Lill has also made appearances in a number of roles on Estonian television series, including; the popular, long-running ETV drama series Õnne 13 in 1995; the ETV crime drama Ohtlik lend in 2006; the Kanal 2 mystery-horror serial Süvahavva in 2012; the ETV political satire series Riigimehed in 2013; the Kanal 2 crime drama Viimane võmm; the TV3 serial Üheotsapilet in 2016; and several episodes of the popular TV3 comedy-crime series Kättemaksukontor in 2016.

==Film career==
In 1977, Lill made her feature film debut in the Kaljo Kiisk directed drama Surma hinda küsi surnutelt for Tallinnfilm.

Following this role, she returned to the stage and did not make another film appearance until the role of Robi's mother in the 1985 Leida Laius and Arvo Iho directed drama Naerata ometi, which chronicles the turbulent life of a teenage girl in a Soviet orphanage. The film was based on the 1963 Silvia Rannamaa penned novel Kasuema. In 1989, she would appear in two film roles: as Asta in the Leida Laius directed drama Varastatud kohtumine, as well as in the Jaan Kolberg directed short Mardipäev, both for Tallinnfilm.

In 1990, she made an appearance in Uzbek director Khadzhi Akhmar's Russian language Soviet science-fiction film Sputnik planety Uran for Uzbekfilm, which featured a multi-ethnic cast of Russian, Uzbek, Estonian, Kazakh, Georgian and Ukrainian actors. In 1992, Lill appeared in a small role in the Aare Tilk directed family drama Tule tagasi, Lumumba, based on the Toomas Raudam story Lugu Reinust. In 1994, she appeared in the Jaan Kolberg directed adventure period piece Jüri Rumm, based on the real-life exploits of the 19th-century Estonian folk hero, thief and outlaw Rummu Jüri.
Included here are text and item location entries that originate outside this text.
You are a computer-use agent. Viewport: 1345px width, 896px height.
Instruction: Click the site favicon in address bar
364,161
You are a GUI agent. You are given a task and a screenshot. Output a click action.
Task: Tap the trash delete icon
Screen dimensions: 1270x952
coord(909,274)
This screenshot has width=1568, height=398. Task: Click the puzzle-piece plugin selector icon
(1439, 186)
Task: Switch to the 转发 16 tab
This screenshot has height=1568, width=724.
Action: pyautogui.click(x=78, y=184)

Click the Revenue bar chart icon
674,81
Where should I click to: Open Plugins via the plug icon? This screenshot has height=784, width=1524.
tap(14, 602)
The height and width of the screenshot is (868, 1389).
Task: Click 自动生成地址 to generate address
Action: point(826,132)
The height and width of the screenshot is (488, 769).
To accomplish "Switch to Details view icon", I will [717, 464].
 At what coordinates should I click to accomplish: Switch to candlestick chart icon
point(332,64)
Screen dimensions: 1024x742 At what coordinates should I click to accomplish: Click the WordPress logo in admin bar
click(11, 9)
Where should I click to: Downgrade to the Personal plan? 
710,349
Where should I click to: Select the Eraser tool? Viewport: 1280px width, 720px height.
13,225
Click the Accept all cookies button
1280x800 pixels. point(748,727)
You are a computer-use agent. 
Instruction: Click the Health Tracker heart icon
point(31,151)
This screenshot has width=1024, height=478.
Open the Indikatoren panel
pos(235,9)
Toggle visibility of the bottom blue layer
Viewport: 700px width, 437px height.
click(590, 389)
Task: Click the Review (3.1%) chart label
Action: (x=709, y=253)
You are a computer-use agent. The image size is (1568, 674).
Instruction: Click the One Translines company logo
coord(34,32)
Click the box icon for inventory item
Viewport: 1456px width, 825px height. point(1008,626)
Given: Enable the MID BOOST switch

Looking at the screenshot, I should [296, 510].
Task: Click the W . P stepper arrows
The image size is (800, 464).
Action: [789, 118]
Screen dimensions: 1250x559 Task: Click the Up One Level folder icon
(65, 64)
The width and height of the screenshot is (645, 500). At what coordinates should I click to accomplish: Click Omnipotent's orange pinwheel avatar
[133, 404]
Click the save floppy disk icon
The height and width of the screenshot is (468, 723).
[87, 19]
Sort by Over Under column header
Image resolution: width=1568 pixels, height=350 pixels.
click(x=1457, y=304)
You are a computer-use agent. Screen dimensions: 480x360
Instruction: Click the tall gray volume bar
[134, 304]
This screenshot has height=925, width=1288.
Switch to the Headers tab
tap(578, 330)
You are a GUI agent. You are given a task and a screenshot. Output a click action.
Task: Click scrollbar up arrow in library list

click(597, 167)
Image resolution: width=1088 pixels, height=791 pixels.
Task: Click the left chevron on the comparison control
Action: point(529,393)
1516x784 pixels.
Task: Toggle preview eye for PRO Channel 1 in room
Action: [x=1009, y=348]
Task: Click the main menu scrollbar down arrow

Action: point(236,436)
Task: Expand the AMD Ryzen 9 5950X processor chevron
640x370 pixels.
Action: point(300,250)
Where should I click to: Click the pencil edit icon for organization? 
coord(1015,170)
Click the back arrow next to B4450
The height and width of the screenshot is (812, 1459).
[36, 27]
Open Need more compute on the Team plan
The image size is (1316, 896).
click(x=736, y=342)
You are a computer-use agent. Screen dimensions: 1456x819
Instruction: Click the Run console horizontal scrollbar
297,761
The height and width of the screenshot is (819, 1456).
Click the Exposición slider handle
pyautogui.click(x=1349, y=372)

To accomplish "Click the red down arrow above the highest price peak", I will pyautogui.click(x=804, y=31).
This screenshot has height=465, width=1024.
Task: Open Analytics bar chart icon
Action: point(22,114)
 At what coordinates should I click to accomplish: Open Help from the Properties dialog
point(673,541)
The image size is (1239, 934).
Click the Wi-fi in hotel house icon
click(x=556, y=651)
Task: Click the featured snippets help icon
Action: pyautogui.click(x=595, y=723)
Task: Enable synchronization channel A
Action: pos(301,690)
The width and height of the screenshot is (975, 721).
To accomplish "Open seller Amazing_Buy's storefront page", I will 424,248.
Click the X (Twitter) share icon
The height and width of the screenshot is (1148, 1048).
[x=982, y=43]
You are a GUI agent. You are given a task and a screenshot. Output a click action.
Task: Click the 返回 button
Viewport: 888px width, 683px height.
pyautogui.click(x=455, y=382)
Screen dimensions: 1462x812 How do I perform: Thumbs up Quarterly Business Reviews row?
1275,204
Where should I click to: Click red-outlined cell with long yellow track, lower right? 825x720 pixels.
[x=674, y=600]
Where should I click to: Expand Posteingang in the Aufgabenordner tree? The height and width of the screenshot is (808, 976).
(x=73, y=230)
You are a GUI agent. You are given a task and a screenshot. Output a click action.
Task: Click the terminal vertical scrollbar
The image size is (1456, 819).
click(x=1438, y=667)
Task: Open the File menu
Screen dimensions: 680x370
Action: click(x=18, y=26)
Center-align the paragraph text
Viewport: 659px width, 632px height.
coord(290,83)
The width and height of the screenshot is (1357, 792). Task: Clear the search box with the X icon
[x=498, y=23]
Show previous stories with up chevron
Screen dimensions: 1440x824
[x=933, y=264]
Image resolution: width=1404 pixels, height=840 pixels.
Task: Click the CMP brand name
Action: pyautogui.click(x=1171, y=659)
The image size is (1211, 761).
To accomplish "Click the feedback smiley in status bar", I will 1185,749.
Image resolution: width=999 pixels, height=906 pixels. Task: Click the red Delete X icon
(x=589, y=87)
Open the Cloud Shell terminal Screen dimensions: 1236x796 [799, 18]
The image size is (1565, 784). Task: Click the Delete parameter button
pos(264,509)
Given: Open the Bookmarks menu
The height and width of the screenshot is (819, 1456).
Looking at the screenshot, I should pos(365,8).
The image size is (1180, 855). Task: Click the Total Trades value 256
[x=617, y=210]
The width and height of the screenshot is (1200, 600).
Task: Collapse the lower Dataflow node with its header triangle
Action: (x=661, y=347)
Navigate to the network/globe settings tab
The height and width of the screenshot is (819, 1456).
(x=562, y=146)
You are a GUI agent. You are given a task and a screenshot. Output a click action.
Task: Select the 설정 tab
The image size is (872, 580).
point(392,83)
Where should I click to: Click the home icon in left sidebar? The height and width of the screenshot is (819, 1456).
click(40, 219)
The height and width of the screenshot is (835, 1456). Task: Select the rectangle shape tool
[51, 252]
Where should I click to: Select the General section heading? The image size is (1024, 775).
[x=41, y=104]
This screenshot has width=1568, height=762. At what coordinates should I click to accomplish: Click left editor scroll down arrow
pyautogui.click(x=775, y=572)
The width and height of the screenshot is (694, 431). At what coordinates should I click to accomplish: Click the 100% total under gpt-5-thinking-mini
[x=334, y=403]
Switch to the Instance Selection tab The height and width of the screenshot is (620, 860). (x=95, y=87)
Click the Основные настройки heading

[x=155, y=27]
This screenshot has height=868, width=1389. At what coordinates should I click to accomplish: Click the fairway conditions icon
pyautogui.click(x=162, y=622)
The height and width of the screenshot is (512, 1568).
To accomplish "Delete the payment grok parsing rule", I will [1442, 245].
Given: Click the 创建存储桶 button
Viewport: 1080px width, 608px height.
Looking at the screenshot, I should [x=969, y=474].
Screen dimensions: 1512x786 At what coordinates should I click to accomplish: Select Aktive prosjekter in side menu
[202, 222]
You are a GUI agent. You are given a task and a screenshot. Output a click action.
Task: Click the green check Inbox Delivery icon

Mari Lill would spend much of the late 1990s and early 2000s in the theatre. She would resume her film career in 2007, with a small role in the Veiko Õunpuu black comedy Sügisball. In 2012, she would lend her voice to the Priit Tender animated film short Ussinuumaja produced by Eesti Joonisfilm. In 2016, she appeared in the René Vilbre directed Taska Film comedy Klassikokkutulek and the following year in the Sulev Keedus directed drama Mehetapja/Süütu /Vari. In 2020, he had a starring role as Grandmother in the Rasmus Merivoo directed dark comedy-fantasy film Kratt.

Throughout her film career, Lill would also appear in a number of short films and student films.

==Personal life==
In 1968, Mari Lill married actor Tõnu Tamm. The couple have two daughters, pediatrician Katariina Rebane (b. 1974), and actress Elisabet Reinsalu (b. 1976). They currently live in the small village of Andineeme in Kuusalu Parish, Harju County.